As still another example, computing device 110 can determine whether altitude values (e.g., received over the predetermined period of time) generated by the tethered air system 130 are associated with a position value received from 3D range sensor 102. In such an example, computing device can determine whether each altitude value is associated (e.g., within a predetermined distance of) with a Z value in corresponding position information generated by a 3D range sensor (e.g., 3D range sensor 102). In such an example, if the altitude information is not associated with a value in the position information received from the 3D range sensor, computing device 110 can determine that the position information is not reliable.

In some embodiments, 312 can be omitted. For example, the received location information may be assumed to be reliable. As another example, the reliability of the received location information can be determined periodically and may be otherwise omitted.

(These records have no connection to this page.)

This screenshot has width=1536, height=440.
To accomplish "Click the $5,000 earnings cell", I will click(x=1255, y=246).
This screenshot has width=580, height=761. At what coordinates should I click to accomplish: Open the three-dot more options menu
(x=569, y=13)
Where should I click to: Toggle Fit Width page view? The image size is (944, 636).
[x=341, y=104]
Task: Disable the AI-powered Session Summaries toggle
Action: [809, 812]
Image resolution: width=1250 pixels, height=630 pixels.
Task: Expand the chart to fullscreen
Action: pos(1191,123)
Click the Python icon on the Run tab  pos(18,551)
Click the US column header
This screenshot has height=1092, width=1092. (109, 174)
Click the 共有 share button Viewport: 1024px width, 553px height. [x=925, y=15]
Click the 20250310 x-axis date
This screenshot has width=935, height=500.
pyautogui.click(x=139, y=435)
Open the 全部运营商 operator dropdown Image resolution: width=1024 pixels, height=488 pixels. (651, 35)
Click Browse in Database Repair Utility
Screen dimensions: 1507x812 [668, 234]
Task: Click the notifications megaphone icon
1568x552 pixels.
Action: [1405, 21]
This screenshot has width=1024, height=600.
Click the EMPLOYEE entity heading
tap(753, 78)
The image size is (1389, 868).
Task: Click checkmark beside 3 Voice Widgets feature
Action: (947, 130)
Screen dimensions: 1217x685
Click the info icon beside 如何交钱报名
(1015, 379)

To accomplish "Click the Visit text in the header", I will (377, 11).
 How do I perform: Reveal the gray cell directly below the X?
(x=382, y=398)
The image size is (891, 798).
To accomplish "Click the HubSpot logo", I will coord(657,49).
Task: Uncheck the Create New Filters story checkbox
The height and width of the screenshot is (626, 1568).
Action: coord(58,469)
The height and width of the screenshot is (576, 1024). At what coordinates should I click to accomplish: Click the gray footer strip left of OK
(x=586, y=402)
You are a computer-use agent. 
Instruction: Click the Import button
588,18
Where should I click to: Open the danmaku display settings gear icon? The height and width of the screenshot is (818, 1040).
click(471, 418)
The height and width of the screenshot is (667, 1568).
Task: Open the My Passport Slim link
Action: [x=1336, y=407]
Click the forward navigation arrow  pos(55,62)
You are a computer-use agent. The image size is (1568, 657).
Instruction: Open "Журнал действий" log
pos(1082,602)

At 314, computing device 110 can filter position information received from 3D range sensor 102 using an altitude value measured by tethered air system 130. In some embodiments, computing device 110 can filter position information received from 3D range sensor 102 using any suitable technique or combination of techniques. For example, computing device 110 can identify points within the position information with a Z value that corresponds to the altitude measured by tethered air system 130. In such an example, computing device 110 can determine that a point within the position information has a Z value corresponding to the altitude if the Z value is within a predetermined range of the altitude value (e.g., within half a width of the tethered air system of the altitude value). In a more particular example, if tethered air system 130 is about 60 cm wide, computing device 110 can determine that a point within the position information has a Z value corresponding to the altitude if the Z value is within about 30 cm of the altitude value. As another more particular example, if tethered air system 130 is about 1.8 meters wide, computing device 110 can determine that a point within the position information has a Z value corresponding to the altitude if the Z value is within about 90 cm of the altitude value.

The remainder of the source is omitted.